*Exercise data*
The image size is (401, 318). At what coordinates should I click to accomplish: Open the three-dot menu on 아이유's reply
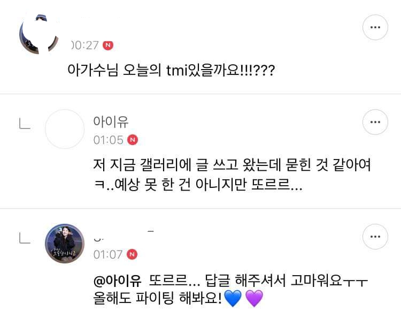(x=375, y=123)
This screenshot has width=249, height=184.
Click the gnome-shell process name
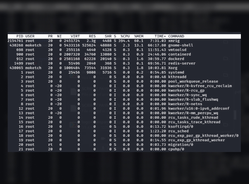(180, 45)
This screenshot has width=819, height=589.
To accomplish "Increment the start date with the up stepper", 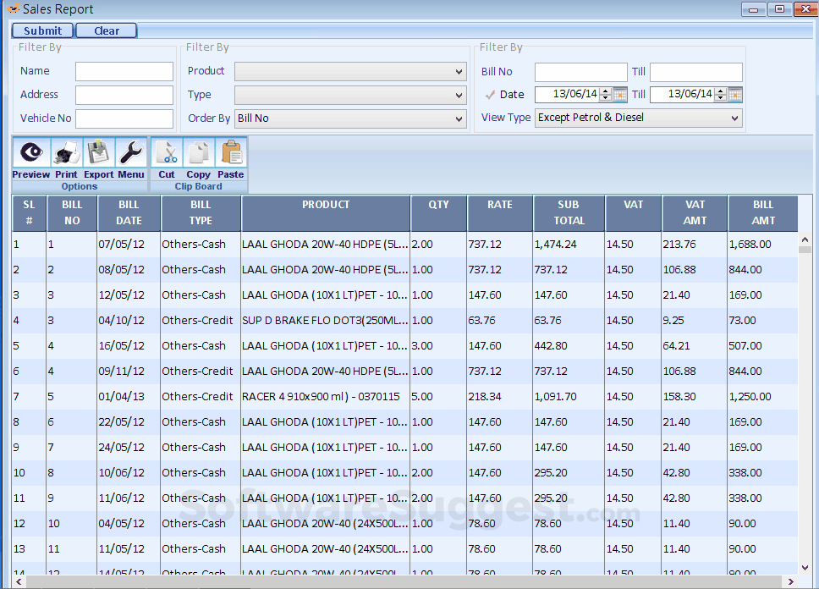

*Exercise goal*
Could you write all the entries out again exactly, but without their pictures?

*Solution to the exercise*
The image size is (401, 318). At what coordinates should I click to accomplish: Open the three-dot menu on 아이유's reply
(x=375, y=123)
This screenshot has width=249, height=184.
Click the gnome-shell process name
(180, 45)
This screenshot has width=819, height=589.
To accomplish "Increment the start date with the up stepper", 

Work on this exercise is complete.